Alhoewel omschreven als een ‘légende dramatique’ en aanvankelijk niet bedoeld om een scenische realisatie te krijgen is La Damnation de Faust lang de meest opgevoerde opera van Berlioz geweest. De Opéra National de Paris presenteerde nu een nieuwe enscenering die ons naar een concertante uitvoering deed verlangen.
Voor regisseur Alvis Hermanis (die in de Munt Janaceks Jenufa ensceneerde) is Faust in de XXIste eeuw niet langer een filosoof maar een wetenschapsmens en hij associeert hem met de briljante Brit Stephen Hawkings en zijn uitspraak dat het menselijk ras om te overleven de ruimte moet ingaan en nieuwe planeten moet koloniseren. Dus is Mephisto erop uit om Faust te overtuigen mee te gaan met een expeditie naar Mars. Dat betekent dat we de hele opera Stephen Hawkins (de Pina Bausch-danser Dominique Mercy) in zijn rolwagen over het toneel zien evolueren naast zijn alter ego, de zingende Faust, en omringd door de kandidaat-Mars-reizigers (het koor).
Marguerite is ook een van de deelneemsters en zij mag haar mooie aria “D’amour l’ardente flamme” zingen terwijl ze Stephen Hawkins rondrijdt tegen een achtergrond van variërende video-beelden (Katrina Neiburga). Die zijn dikwijls heel mooi, evoceren natuur, dieren en ruimte (met de robot Curiosity op Mars) maar leiden uiteindelijk een eigen leven. Op het toneel kijk je meestal tegen een open ruimte aan gevuld door allerlei metalen kooien (decor Alvis Hermanis) waarin dansers zich epileptisch kronkelen of verleidelijk pogen te zijn (choreografie Alla Sigalova) of opeens lange tutu’s aantrekken (dans van de sylfen).Tot slot staat de hele Mars-bemanning waaronder ook Marguerite, klaar in aangepaste uniform-pakjes (kostuums Christine Neumeister) terwijl Mephisto nog de laatste aspirant ruimtereizigers (kinderen incluis) een contract laat ondertekenen. Wanneer tot slot de hemelse geesten de apotheose van Marguerite bezingen, zien we Stephen Hawkings zijn gehavend lichaam uit zijn rolwagen hijsen en als het ware verrijzen.
Is het verwonderlijk dat de protagonisten eigenlijk weinig kans krijgen om hun personages een echt profiel te geven? Wat zou een groot vertolker als Bryn Terfel van de rol van Méphistopélès niet kunnen maken?

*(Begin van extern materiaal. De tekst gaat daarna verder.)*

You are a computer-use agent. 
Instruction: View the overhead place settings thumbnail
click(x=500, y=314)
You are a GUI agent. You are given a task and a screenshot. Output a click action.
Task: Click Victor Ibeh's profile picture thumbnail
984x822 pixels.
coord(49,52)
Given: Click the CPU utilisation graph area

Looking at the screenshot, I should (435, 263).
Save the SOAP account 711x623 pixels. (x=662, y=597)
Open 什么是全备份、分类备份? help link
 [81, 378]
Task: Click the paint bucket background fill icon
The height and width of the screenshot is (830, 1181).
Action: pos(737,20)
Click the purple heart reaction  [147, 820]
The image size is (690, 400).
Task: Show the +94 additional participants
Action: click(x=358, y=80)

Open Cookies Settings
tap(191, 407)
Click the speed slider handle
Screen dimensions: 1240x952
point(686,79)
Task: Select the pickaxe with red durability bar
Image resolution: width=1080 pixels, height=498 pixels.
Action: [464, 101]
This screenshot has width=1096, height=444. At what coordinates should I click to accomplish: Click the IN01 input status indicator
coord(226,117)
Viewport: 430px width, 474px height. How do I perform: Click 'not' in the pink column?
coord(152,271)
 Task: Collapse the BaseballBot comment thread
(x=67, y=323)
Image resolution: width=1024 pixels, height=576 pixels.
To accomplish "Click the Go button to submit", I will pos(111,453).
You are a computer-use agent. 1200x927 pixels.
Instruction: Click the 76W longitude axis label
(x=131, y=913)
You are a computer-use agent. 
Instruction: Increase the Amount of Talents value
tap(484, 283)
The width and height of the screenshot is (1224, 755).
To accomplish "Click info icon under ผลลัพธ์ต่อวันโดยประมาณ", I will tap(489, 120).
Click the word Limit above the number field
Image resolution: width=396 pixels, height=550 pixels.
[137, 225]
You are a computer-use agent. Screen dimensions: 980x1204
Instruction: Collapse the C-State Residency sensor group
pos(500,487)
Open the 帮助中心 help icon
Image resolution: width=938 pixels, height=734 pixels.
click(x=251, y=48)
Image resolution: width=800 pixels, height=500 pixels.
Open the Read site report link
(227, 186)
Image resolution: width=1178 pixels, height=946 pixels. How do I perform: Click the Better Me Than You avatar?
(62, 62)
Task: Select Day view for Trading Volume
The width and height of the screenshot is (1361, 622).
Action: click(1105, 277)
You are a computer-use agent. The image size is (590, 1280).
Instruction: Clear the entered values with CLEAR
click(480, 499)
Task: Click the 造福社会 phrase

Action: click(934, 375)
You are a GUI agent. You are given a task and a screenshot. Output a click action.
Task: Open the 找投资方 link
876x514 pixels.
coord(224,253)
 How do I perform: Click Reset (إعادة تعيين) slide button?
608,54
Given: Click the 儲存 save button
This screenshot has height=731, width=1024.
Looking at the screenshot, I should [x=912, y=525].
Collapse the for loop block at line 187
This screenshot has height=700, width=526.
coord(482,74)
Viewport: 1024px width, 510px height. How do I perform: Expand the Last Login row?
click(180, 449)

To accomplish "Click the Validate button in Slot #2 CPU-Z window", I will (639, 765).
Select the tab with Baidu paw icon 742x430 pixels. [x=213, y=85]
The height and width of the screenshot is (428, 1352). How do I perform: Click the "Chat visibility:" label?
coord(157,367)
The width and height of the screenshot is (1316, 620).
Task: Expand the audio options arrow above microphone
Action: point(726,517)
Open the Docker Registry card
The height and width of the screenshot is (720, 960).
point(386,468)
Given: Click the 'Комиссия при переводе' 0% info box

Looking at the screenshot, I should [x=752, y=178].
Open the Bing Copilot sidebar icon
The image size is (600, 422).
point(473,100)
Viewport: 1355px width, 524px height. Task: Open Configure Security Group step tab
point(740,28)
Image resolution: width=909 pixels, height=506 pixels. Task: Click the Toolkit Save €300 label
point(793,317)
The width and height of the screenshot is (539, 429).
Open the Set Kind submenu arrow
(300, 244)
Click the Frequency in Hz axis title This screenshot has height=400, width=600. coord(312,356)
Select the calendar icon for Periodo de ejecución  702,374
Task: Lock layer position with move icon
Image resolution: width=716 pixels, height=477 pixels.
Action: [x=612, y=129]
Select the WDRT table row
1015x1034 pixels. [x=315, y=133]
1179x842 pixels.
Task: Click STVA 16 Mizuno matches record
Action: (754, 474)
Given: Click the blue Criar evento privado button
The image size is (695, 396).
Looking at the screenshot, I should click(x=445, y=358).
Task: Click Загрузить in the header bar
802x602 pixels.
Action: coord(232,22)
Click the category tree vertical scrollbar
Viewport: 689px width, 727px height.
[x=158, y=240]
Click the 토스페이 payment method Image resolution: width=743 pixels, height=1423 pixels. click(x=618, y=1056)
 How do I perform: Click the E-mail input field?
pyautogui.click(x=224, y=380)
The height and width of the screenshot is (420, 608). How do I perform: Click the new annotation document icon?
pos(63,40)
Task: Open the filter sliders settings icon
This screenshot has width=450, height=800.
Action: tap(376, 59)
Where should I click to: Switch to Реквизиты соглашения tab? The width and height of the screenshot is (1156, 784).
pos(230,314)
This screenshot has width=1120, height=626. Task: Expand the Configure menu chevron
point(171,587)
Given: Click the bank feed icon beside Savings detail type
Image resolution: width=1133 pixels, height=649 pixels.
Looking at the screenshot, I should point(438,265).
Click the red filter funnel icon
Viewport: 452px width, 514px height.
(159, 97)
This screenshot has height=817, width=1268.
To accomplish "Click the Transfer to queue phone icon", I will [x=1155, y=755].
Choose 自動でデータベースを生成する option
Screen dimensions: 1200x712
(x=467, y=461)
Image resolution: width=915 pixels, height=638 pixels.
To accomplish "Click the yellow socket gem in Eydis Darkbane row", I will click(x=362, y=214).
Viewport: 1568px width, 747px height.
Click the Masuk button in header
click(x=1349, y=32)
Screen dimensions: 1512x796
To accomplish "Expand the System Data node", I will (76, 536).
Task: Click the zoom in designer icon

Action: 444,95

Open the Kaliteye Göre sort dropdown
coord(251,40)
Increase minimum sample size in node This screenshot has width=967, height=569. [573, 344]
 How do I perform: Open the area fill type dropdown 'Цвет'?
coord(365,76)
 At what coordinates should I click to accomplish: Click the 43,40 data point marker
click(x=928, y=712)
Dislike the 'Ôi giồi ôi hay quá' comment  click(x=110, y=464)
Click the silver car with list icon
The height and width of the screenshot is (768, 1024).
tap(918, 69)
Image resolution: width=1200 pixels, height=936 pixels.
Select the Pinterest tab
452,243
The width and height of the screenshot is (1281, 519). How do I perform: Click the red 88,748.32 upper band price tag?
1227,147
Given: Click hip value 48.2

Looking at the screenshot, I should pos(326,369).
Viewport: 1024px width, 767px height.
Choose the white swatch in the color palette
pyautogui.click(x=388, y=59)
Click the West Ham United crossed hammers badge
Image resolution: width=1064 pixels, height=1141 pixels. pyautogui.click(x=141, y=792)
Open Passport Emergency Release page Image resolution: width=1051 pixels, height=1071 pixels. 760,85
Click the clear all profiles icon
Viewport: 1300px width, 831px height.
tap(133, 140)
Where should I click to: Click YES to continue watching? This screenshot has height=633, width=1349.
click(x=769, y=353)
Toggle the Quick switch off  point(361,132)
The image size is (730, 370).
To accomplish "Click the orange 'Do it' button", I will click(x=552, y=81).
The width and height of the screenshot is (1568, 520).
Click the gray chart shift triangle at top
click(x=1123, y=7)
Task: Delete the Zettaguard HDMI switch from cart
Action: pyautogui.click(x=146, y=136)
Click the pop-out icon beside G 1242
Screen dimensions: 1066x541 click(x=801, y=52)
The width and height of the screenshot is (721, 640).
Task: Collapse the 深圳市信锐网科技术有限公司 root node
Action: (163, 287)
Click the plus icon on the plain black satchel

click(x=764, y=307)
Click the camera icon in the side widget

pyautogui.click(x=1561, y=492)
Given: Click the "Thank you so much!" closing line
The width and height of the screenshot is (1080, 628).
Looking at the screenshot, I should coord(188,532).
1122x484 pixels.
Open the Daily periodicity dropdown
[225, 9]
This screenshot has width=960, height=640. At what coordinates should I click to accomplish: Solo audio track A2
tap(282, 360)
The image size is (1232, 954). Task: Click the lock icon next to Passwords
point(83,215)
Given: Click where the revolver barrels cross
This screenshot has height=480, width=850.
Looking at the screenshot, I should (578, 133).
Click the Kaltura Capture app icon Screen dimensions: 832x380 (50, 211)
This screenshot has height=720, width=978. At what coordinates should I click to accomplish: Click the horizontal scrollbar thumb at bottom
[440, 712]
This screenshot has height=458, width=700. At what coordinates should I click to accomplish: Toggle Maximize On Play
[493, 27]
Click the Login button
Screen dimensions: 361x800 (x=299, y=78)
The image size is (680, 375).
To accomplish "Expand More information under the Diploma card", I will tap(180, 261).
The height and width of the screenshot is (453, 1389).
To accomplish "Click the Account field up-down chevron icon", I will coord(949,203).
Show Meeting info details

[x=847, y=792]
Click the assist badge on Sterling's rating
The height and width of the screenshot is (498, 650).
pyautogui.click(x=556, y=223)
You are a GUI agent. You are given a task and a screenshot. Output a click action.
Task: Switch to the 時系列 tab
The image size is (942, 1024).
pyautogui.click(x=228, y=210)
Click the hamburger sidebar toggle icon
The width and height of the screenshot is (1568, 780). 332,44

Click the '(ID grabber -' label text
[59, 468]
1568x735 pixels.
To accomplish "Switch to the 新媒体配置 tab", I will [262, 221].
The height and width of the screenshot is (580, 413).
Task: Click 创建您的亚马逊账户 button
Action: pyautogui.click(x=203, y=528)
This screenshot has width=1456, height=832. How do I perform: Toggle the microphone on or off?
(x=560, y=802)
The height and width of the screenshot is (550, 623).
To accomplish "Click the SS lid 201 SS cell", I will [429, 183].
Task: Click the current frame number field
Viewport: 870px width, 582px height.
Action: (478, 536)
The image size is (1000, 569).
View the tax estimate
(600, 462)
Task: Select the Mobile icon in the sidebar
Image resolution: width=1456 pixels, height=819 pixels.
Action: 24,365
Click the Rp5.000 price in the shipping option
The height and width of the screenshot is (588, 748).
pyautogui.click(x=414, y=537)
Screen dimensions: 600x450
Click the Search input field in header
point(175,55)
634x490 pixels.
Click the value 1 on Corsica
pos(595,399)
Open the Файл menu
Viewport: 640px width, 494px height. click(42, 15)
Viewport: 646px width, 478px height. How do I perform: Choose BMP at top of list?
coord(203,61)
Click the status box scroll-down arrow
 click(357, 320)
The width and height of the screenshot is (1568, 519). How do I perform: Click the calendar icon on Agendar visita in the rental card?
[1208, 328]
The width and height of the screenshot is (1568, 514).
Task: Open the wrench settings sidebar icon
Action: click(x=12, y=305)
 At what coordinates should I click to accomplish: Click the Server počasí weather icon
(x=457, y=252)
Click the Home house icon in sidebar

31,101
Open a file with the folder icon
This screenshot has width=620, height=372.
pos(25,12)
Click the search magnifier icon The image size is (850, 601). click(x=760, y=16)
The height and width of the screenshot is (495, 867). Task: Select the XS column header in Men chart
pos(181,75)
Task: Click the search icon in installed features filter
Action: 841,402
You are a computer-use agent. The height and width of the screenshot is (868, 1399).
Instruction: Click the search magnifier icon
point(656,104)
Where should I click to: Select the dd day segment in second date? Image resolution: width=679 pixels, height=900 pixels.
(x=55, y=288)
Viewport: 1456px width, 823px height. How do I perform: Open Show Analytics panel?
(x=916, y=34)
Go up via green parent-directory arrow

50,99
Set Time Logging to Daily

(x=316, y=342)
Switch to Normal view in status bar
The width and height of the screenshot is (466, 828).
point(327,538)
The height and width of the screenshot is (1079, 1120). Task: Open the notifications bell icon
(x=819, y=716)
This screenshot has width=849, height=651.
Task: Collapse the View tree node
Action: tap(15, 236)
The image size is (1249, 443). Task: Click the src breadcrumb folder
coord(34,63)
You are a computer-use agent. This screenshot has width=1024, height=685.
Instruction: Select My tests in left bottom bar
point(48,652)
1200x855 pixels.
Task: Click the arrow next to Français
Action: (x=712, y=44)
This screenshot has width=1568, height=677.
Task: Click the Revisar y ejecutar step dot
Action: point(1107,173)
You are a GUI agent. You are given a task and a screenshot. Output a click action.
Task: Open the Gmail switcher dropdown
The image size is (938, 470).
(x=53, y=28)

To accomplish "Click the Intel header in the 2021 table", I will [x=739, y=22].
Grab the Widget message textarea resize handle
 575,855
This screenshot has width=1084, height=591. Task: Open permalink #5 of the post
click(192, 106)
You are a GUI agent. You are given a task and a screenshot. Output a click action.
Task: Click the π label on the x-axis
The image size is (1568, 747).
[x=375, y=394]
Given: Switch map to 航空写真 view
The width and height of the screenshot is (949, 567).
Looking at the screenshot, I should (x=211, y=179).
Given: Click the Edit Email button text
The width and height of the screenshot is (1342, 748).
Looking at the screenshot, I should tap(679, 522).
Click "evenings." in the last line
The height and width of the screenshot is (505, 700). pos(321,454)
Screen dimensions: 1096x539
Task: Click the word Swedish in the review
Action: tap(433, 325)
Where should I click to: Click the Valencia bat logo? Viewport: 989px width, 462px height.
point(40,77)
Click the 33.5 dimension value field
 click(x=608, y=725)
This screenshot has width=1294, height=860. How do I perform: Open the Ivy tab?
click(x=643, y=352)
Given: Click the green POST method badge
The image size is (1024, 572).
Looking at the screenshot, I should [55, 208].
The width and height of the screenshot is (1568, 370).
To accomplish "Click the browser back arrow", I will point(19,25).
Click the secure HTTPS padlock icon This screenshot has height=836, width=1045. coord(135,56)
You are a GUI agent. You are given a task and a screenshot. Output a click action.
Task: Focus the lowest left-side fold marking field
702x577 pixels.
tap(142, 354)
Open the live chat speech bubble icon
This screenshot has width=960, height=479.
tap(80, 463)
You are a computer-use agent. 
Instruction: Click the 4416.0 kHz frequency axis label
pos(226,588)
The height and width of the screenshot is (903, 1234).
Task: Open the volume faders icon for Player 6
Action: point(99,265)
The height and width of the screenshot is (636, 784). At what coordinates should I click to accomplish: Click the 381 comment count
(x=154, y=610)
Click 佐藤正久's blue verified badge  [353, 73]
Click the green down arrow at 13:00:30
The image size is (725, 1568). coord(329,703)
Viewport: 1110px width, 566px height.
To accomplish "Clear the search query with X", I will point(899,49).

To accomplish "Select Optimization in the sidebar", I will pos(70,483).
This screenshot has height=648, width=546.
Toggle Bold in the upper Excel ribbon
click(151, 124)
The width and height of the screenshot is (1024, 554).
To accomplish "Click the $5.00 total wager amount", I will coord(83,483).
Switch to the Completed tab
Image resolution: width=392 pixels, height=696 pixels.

Nu loopt hij in pullover of witte doktersjas over het toneel en is weliswaar afwisselend spottend, komisch, cynisch, verleidelijk of dreigend, zingt met zijn bronzen geluid en projecteert de tekst voortreffelijk maar blijft toch enigszins kleurloos. Ook Sophie Koch wandelt (letterlijk) door de voorstelling maar zingt met warme, homogene mezzo-sopraan en expressieve voordracht. Bryan Hymel die met Jonas Kaufmann alterneerde als Faust liep er helemaal verloren bij en had weinig scenische présence maar zong met stijl en een zuiver gevoerde tenor, wat mager in volume, vooral in vergelijking met zijn collega’s. Maar zijn vertolking van “Nature immense” was een mooi moment door het publiek duidelijk gewaardeerd. Edwin Crossley-Mercer was een degelijke Brander en Sophie Claisse een mooie hemelse stem. De koren door de regisseur meestal “en bloc” behandeld zongen kranig. Philippe Jordan dirigeerde Berlioz’ muziek met een vaste maar geen zware hand, zorgde voor een transparante klank en een duidelijke opbouw. Maar het geheel miste de grote dramatische adem die deze enscenering beslist had kunnen gebruiken.